Praktisch bei jeder Reform achten staatliche Anspruchsgruppen mit Argusaugen darauf, welche vermeintlichen Steuerausfälle damit verbunden sind – das neuste Beispiel ist die Individualbesteuerung, gegen welche gerade erst in dieser Woche das Referendum eingereicht wurde. Wenn ein Projekt oder eine Reform dem Staat in einem Bereich Mindereinnahmen beschert, treten Regierungen, Verwaltungen und die vereinigte Linke sofort auf den Plan, um einzuwerfen, wo diese Steuerausfälle denn wieder «kompensiert», sprich durch neue Steuern ersetzt werden.
Es wird Zeit, mit diesem verwirrenden Begriff aufzuräumen. Steuerausfälle sind kein Geschenk oder gar eine «Geste des guten Willens» seitens des Staates an seine Bürger. Der Staat nimmt seinen Bürgern, die ihn finanzieren, dadurch bloss etwas weniger Geld weg – und lässt ihnen damit ein bisschen mehr Freiheit, wie diese ihr hart verdientes Geld ausgeben wollen. Die Souveränität in unserem Land geht vom Volk – den Steuerzahlern und Staatsbürgern – aus. Steuern, Abgaben und Gebühren müssen immer wieder aufs Neue gerechtfertigt werden – es gibt keine Ansprüche auf ewiges Fortdauern einmal eingeführter Steuerbelastungen.

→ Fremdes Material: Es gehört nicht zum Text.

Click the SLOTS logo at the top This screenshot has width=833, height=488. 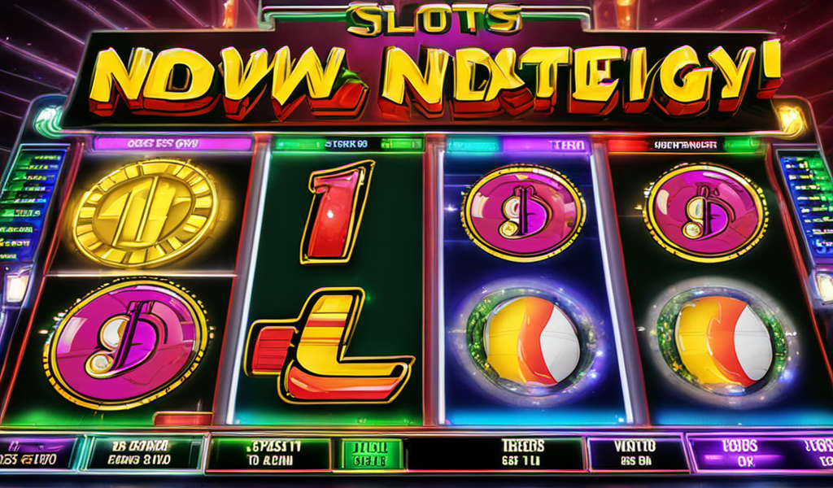432,20
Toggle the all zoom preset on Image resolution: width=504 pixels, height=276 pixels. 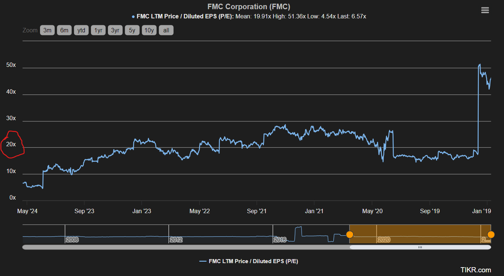point(166,30)
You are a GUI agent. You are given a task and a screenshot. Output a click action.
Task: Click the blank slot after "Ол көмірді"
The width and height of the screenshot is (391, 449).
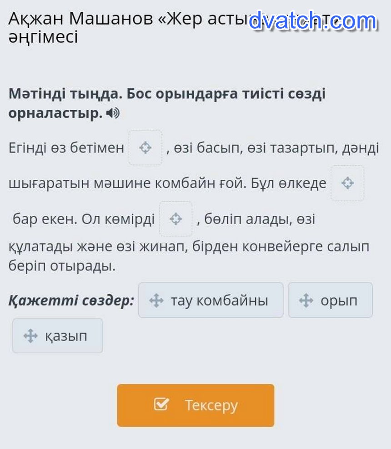click(x=175, y=219)
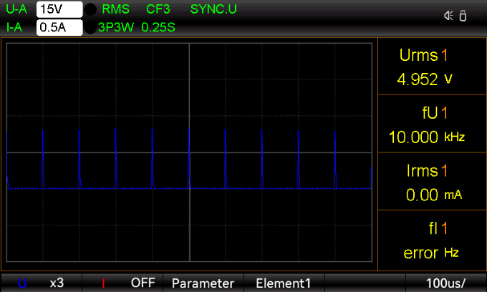This screenshot has width=487, height=292.
Task: Click the CF3 crest factor label
Action: coord(158,10)
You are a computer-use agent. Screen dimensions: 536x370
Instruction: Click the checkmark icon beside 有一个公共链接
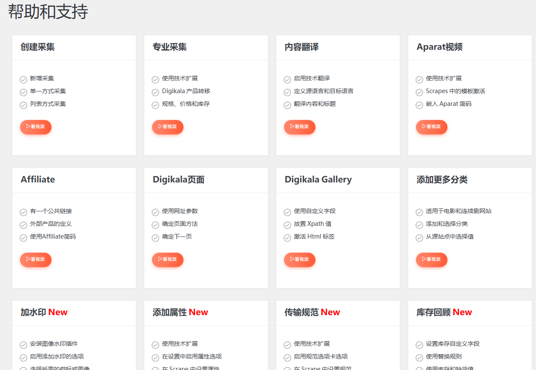(x=23, y=211)
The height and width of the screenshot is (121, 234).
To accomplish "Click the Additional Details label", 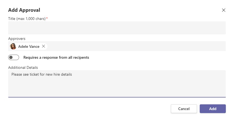I will (x=23, y=67).
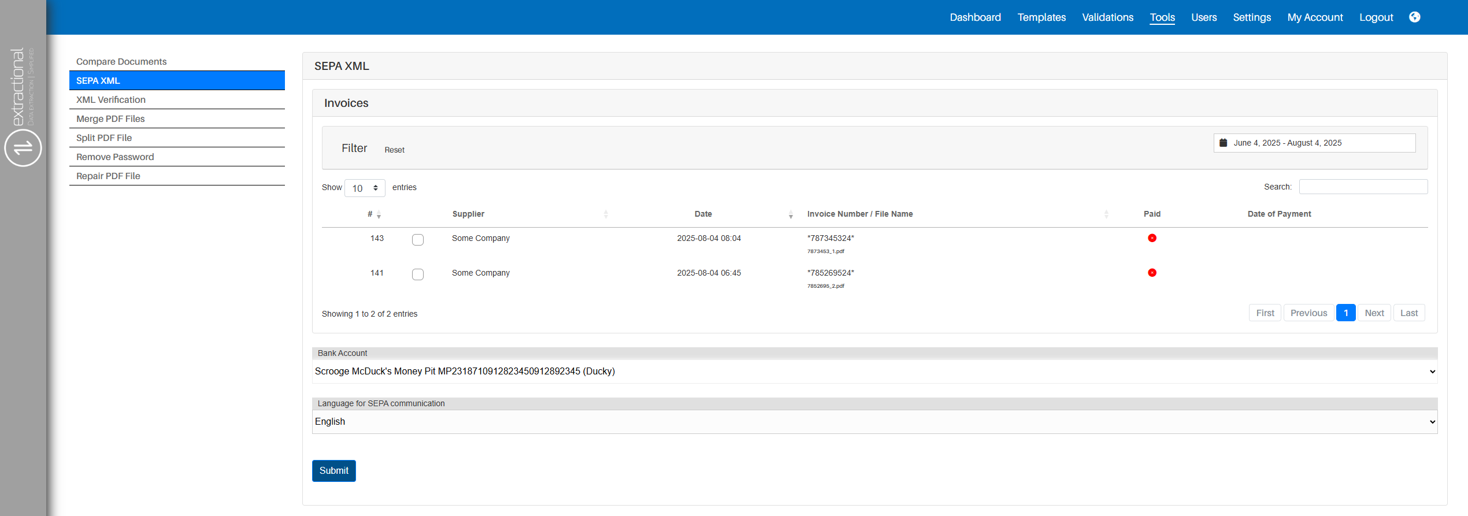Open the Templates menu
The image size is (1468, 516).
[x=1041, y=17]
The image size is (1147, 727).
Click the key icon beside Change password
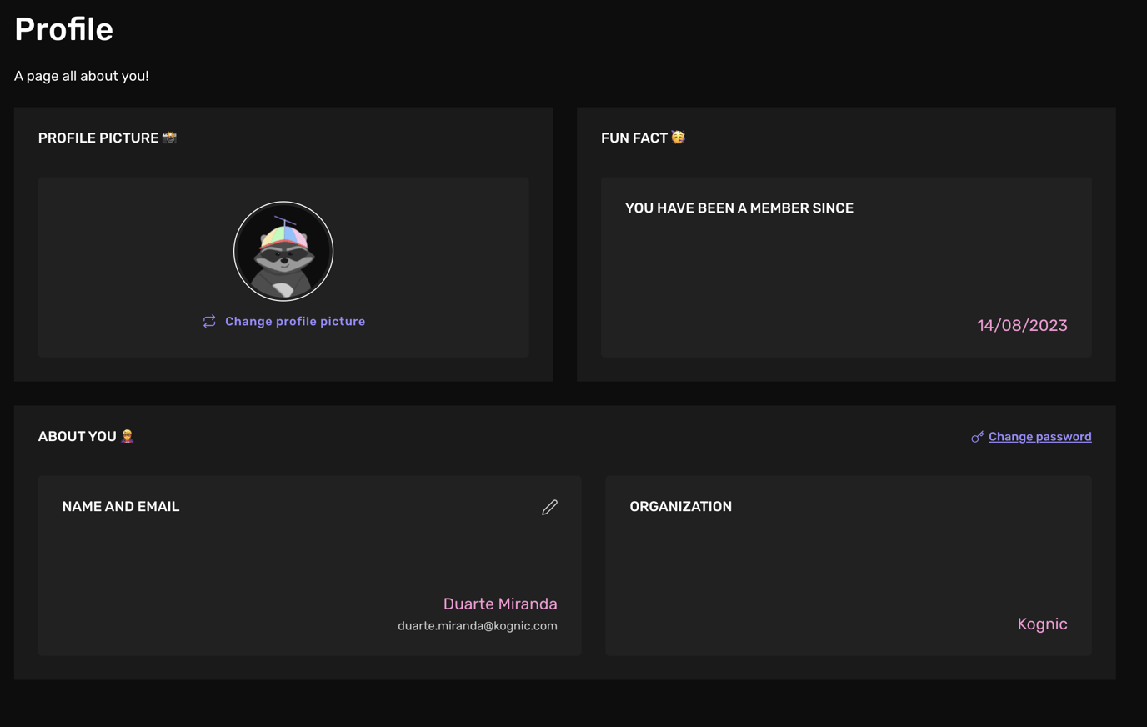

Genauso sind Steuersenkungen oder Steuerrabatte keine Geschenke des Staates. Sie sind zu viel eingenommene Steuern, die dem Bürger gehören. Blicken wir auf die Entwicklung der Staatsquote und insbesondere die Zahl der Angestellten in den Verwaltungen, haben Bund und Kantone in den letzten Jahren jedes Mass verloren. Dieser Staat hat kein Problem mit «Steuerausfällen», sondern offensichtlich viel zu viel Geld zur Verfügung, um sich laufend neue Betätigungsfelder zu schaffen.
Ich handhabe es jedenfalls so: Wird bei einer Vorlage lauthals über drohende Steuerausfälle gejammert, ist das für mich der beste Grund, dieser Vorlage zuzustimmen.